From the line containing "Task: Open the fashion clothing tab" through the last line of the entries below, transcribe each line exactly, excluding any picture.

-.-.-

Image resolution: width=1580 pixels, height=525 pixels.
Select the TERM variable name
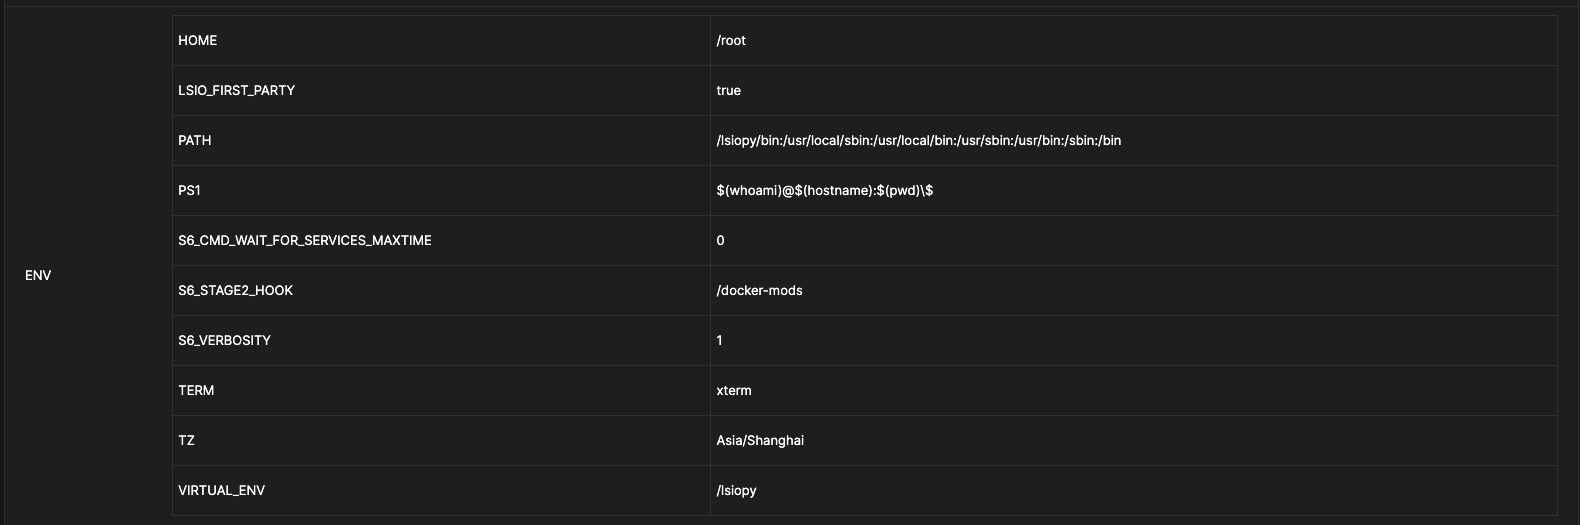pyautogui.click(x=196, y=391)
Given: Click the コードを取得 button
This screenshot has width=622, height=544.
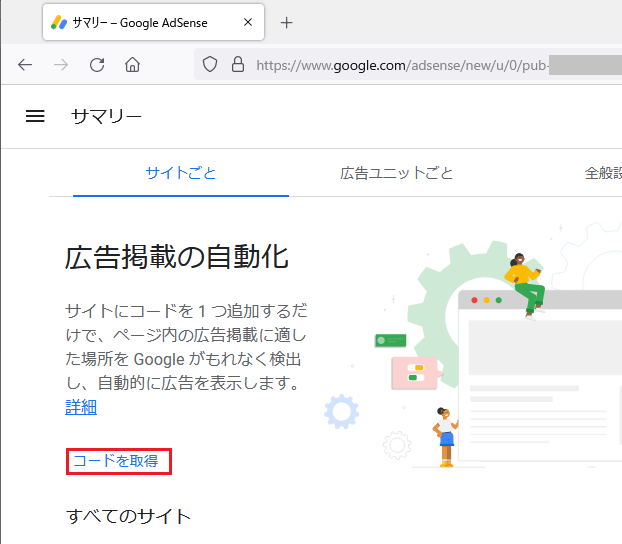Looking at the screenshot, I should point(118,461).
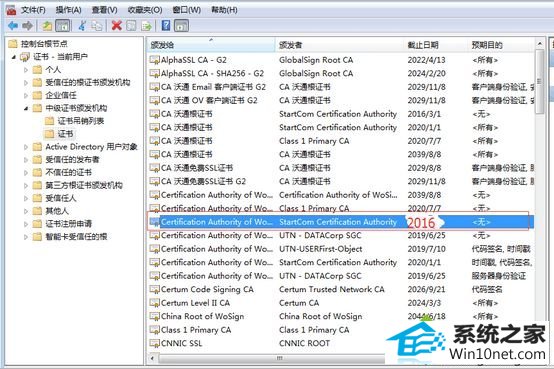Click the Cut scissors toolbar icon

tap(82, 25)
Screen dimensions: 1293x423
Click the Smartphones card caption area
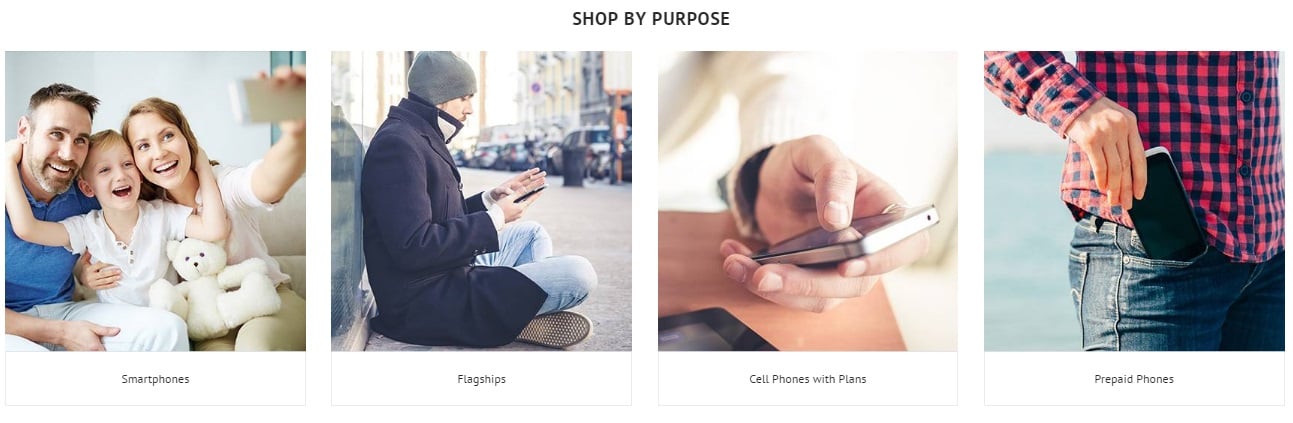click(155, 379)
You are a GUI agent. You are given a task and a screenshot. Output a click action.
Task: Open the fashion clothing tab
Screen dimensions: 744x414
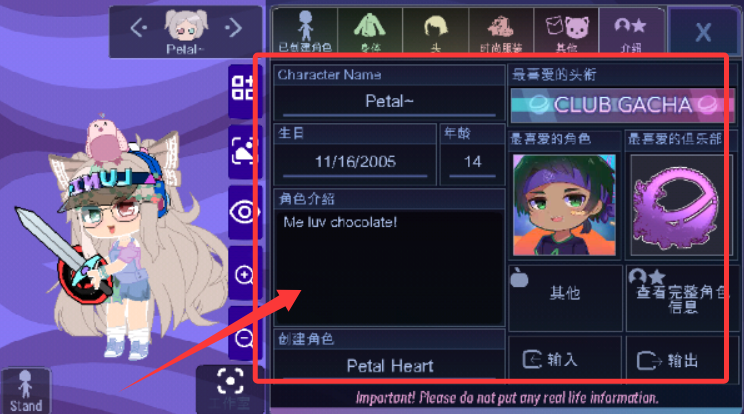click(x=501, y=30)
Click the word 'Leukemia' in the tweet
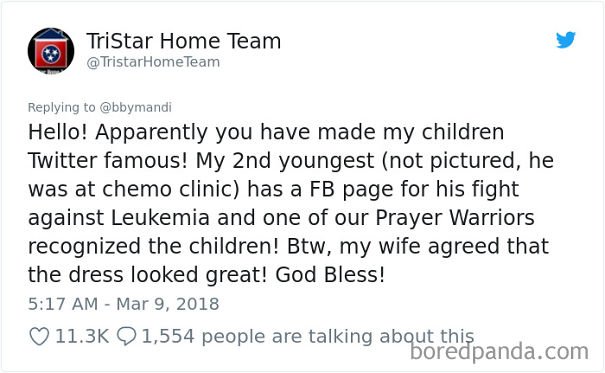 click(160, 218)
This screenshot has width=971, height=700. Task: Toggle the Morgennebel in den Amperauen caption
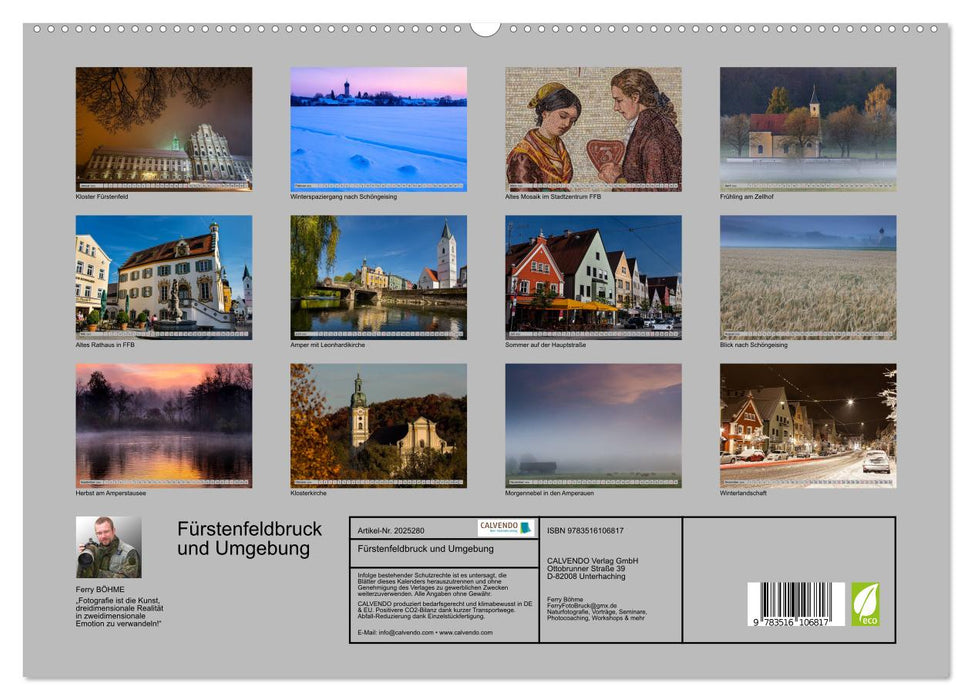click(x=551, y=491)
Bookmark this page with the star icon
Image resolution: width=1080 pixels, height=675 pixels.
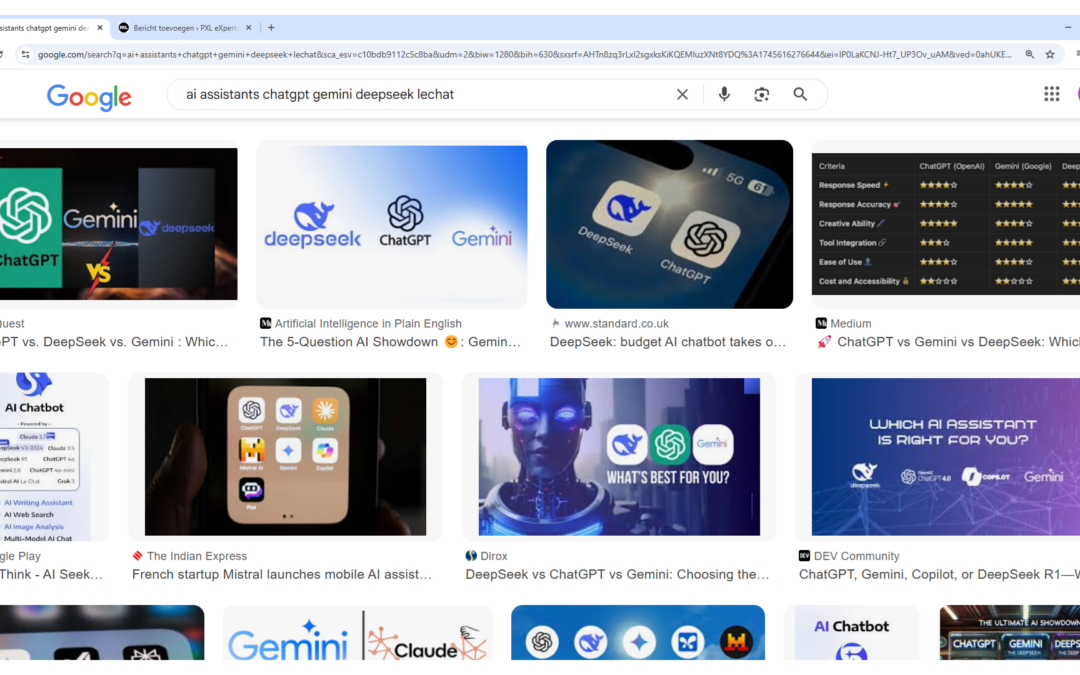point(1050,54)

-.-.-

* **OUTPUT FOR THIS TASK**
Task: Open the fashion clothing tab
Screen dimensions: 744x414
click(x=501, y=30)
Click the word 'Leukemia' in the tweet
 click(160, 218)
This screenshot has width=971, height=700. Task: Toggle the Morgennebel in den Amperauen caption
click(x=551, y=491)
Bookmark this page with the star icon
Image resolution: width=1080 pixels, height=675 pixels.
point(1050,54)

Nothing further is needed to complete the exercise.